Impressions from South Africa
I found South Africa to be a strange place: caught between a painful past and an awkward present, and not knowing what to do with itself, kind of like the Deep South. My memories of Cape Town are multi-layered: on one layer, thrilling, because of the sheer beauty and randomness of the city, and on another, unsettling, because of the segregation that was everywhere I turned. Black artists living in South Africa under Apartheid faced endless hurdles. But they somehow managed to thrive through underground and alternative art studios and print workshops.

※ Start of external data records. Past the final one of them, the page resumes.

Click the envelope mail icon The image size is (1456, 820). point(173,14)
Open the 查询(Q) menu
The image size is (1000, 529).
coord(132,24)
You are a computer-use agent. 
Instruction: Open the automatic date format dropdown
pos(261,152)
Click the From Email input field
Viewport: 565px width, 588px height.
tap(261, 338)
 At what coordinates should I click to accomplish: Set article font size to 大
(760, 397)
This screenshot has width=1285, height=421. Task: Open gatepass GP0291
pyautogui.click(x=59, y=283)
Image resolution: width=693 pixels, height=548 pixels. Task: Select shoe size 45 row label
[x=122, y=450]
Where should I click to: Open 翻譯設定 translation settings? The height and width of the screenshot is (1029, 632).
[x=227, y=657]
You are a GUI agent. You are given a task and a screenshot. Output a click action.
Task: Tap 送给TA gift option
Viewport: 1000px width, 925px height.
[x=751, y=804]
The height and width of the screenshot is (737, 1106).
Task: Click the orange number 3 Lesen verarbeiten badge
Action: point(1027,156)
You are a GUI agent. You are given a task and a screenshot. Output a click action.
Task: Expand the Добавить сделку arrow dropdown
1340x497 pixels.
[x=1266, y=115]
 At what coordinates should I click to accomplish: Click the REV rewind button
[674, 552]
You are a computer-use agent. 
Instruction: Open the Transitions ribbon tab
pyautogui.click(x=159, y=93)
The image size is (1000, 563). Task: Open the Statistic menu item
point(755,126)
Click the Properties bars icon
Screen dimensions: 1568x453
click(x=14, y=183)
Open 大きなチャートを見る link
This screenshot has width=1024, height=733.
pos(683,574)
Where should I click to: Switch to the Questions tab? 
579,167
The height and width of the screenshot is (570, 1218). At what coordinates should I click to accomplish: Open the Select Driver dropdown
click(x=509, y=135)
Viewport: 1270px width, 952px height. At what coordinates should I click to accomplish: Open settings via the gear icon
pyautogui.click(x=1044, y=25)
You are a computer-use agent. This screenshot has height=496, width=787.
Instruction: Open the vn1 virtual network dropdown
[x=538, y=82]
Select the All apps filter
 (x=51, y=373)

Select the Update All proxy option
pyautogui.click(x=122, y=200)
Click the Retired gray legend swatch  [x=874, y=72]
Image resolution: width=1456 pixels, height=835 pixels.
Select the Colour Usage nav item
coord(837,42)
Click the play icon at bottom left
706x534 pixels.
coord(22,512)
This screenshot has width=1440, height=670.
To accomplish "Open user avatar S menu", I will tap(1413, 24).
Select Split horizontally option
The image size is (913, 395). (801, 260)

In two weeks, the exhibit “Impressions from South Africa” will open at New York’s Museum of Modern Art. The show is a collection of over 100 posters, wall stencils, and books that display the huge range of printmaking done by artists during and after Apartheid. These prints, products of periods of repression and upheaval, reflect both the personal and political longings of the diverse printmakers. And they also reflect the New South Africa, still unsure of what it wants to be.
Photo via MoMA

Love the way you compare South Africa to the deep south. What an interesting, and accurate, analogy. I had the same thoughts recently when I wandered a gorgeous plantation in South Carolina where my sister is getting married this fall. It was breathtakingly beautiful, in all its crumbling glory, yet reminders of what it once represented were omnipresent.
constant nomad
March 8, 2011 at 8:23 am
Thank you for keeping us amazed through every adventure you post
Bonne route, et merci encore !
nauzikaa
March 11, 2011 at 3:01 am
I’m off to New York shortly, thanks for the pointer to the Impressions from South Africa exhibition.
While in Cape Town I found the District Six museum captivating – maybe the best museum I’ve ever experienced.